### Working data
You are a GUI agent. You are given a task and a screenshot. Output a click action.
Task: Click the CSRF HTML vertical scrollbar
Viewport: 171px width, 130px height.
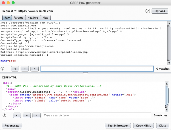tap(167, 93)
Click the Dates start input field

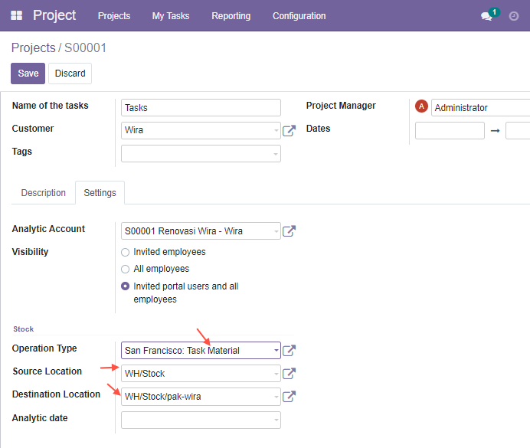click(x=450, y=131)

### What is being asked
Convert these rows into a Markdown table with two columns, Number and Row line. Number each non-blank line in order, put the line itself in the second column, leave out blank lines, and omit the pictures.

### Task response
| Number | Row line |
|---|---|
| 1 | You are a GUI agent. You are given a task and a screenshot. Output a click action. |
| 2 | Task: Click the CSRF HTML vertical scrollbar |
| 3 | Viewport: 171px width, 130px height. |
| 4 | tap(167, 93) |
| 5 | Click the Dates start input field |
| 6 | click(x=450, y=131) |